(Pixel coordinate grounding data)
---

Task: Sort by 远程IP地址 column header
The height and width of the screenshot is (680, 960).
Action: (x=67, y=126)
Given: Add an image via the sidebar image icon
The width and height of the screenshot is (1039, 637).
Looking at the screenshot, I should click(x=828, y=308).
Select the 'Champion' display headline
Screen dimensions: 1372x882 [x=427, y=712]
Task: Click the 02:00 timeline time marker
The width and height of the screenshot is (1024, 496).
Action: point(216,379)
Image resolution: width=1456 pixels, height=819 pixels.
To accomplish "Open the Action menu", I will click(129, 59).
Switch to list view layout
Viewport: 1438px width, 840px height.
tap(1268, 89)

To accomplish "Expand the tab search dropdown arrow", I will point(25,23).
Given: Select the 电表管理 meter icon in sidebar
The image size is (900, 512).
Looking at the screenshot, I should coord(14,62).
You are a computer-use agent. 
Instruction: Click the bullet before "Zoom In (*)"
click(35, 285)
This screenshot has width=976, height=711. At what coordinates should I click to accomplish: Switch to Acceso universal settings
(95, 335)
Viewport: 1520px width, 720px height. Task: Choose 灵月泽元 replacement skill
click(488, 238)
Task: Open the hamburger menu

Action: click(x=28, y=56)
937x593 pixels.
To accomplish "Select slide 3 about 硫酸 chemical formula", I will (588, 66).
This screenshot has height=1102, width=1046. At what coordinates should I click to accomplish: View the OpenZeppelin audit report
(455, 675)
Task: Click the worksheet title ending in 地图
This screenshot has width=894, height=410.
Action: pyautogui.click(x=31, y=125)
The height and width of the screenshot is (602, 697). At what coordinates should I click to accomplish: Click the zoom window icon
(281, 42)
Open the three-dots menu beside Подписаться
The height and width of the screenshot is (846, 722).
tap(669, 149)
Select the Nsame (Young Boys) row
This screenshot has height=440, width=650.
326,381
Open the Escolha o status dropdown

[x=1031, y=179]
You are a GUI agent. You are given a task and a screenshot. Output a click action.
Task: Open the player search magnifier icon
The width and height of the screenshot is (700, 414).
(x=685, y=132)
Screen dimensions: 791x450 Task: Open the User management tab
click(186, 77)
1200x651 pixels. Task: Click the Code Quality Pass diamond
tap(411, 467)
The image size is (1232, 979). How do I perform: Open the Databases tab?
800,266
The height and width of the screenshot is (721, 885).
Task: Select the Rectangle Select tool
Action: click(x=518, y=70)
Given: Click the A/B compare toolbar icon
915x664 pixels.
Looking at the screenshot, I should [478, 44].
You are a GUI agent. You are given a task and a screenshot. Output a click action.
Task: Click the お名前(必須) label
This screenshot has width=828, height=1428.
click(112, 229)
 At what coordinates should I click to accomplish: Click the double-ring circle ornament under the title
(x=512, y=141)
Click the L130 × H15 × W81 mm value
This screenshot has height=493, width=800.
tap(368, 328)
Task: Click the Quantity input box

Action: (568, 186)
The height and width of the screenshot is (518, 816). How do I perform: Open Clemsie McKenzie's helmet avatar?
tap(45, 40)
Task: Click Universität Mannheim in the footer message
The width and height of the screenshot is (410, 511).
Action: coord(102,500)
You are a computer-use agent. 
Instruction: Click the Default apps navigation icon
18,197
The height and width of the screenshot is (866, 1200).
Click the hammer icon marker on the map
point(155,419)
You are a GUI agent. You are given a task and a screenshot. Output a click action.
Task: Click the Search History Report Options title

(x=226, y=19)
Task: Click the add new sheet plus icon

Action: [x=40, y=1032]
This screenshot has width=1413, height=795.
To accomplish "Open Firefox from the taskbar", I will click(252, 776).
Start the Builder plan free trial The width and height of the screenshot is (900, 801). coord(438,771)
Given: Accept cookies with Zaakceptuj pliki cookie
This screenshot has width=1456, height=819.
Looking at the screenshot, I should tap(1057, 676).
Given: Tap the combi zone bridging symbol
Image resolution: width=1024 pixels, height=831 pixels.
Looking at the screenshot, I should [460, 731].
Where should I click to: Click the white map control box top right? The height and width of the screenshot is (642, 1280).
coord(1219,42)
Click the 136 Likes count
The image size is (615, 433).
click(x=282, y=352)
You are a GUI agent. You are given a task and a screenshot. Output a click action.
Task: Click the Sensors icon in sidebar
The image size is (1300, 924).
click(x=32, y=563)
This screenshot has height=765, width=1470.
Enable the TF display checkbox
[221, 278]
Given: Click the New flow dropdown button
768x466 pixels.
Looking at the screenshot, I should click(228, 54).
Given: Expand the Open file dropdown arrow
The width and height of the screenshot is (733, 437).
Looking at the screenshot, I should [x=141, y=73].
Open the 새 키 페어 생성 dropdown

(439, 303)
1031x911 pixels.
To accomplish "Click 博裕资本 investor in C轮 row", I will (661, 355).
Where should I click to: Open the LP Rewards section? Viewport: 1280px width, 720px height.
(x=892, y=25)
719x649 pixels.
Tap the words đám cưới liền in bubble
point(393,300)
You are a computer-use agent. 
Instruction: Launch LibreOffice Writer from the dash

---

> [Problem statement]:
The full set of data above must come back exactly as written.

> [Exercise result]:
Task: Sort by 远程IP地址 column header
The height and width of the screenshot is (680, 960).
Action: (x=67, y=126)
Given: Add an image via the sidebar image icon
The width and height of the screenshot is (1039, 637).
Looking at the screenshot, I should click(x=828, y=308).
Select the 'Champion' display headline
Screen dimensions: 1372x882 [x=427, y=712]
Task: Click the 02:00 timeline time marker
The width and height of the screenshot is (1024, 496).
Action: point(216,379)
Image resolution: width=1456 pixels, height=819 pixels.
To accomplish "Open the Action menu", I will click(129, 59).
Switch to list view layout
Viewport: 1438px width, 840px height.
tap(1268, 89)

To accomplish "Expand the tab search dropdown arrow", I will point(25,23).
Given: Select the 电表管理 meter icon in sidebar
The image size is (900, 512).
Looking at the screenshot, I should coord(14,62).
You are a computer-use agent. 
Instruction: Click the bullet before "Zoom In (*)"
click(35, 285)
This screenshot has width=976, height=711. At what coordinates should I click to accomplish: Switch to Acceso universal settings
(95, 335)
Viewport: 1520px width, 720px height. Task: Choose 灵月泽元 replacement skill
click(488, 238)
Task: Open the hamburger menu

Action: click(x=28, y=56)
937x593 pixels.
To accomplish "Select slide 3 about 硫酸 chemical formula", I will (588, 66).
This screenshot has height=1102, width=1046. At what coordinates should I click to accomplish: View the OpenZeppelin audit report
(455, 675)
Task: Click the worksheet title ending in 地图
This screenshot has width=894, height=410.
Action: pyautogui.click(x=31, y=125)
The height and width of the screenshot is (602, 697). At what coordinates should I click to accomplish: Click the zoom window icon
(281, 42)
Open the three-dots menu beside Подписаться
The height and width of the screenshot is (846, 722).
tap(669, 149)
Select the Nsame (Young Boys) row
This screenshot has height=440, width=650.
326,381
Open the Escolha o status dropdown

[x=1031, y=179]
You are a GUI agent. You are given a task and a screenshot. Output a click action.
Task: Open the player search magnifier icon
The width and height of the screenshot is (700, 414).
(x=685, y=132)
Screen dimensions: 791x450 Task: Open the User management tab
click(186, 77)
1200x651 pixels. Task: Click the Code Quality Pass diamond
tap(411, 467)
The image size is (1232, 979). How do I perform: Open the Databases tab?
800,266
The height and width of the screenshot is (721, 885).
Task: Select the Rectangle Select tool
Action: click(x=518, y=70)
Given: Click the A/B compare toolbar icon
915x664 pixels.
Looking at the screenshot, I should [478, 44].
You are a GUI agent. You are given a task and a screenshot. Output a click action.
Task: Click the お名前(必須) label
This screenshot has width=828, height=1428.
click(112, 229)
 At what coordinates should I click to accomplish: Click the double-ring circle ornament under the title
(x=512, y=141)
Click the L130 × H15 × W81 mm value
This screenshot has height=493, width=800.
tap(368, 328)
Task: Click the Quantity input box

Action: (568, 186)
The height and width of the screenshot is (518, 816). How do I perform: Open Clemsie McKenzie's helmet avatar?
tap(45, 40)
Task: Click Universität Mannheim in the footer message
The width and height of the screenshot is (410, 511).
Action: coord(102,500)
You are a computer-use agent. 
Instruction: Click the Default apps navigation icon
18,197
The height and width of the screenshot is (866, 1200).
Click the hammer icon marker on the map
point(155,419)
You are a GUI agent. You are given a task and a screenshot. Output a click action.
Task: Click the Search History Report Options title

(x=226, y=19)
Task: Click the add new sheet plus icon

Action: [x=40, y=1032]
This screenshot has width=1413, height=795.
To accomplish "Open Firefox from the taskbar", I will click(252, 776).
Start the Builder plan free trial The width and height of the screenshot is (900, 801). coord(438,771)
Given: Accept cookies with Zaakceptuj pliki cookie
This screenshot has width=1456, height=819.
Looking at the screenshot, I should tap(1057, 676).
Given: Tap the combi zone bridging symbol
Image resolution: width=1024 pixels, height=831 pixels.
Looking at the screenshot, I should [460, 731].
Where should I click to: Click the white map control box top right? The height and width of the screenshot is (642, 1280).
coord(1219,42)
Click the 136 Likes count
The image size is (615, 433).
click(x=282, y=352)
You are a GUI agent. You are given a task and a screenshot. Output a click action.
Task: Click the Sensors icon in sidebar
The image size is (1300, 924).
click(x=32, y=563)
This screenshot has height=765, width=1470.
Enable the TF display checkbox
[221, 278]
Given: Click the New flow dropdown button
768x466 pixels.
Looking at the screenshot, I should click(228, 54).
Given: Expand the Open file dropdown arrow
The width and height of the screenshot is (733, 437).
Looking at the screenshot, I should [x=141, y=73].
Open the 새 키 페어 생성 dropdown

(439, 303)
1031x911 pixels.
To accomplish "Click 博裕资本 investor in C轮 row", I will (661, 355).
Where should I click to: Open the LP Rewards section? Viewport: 1280px width, 720px height.
(x=892, y=25)
719x649 pixels.
Tap the words đám cưới liền in bubble
point(393,300)
You are a computer-use agent. 
Instruction: Launch LibreOffice Writer from the dash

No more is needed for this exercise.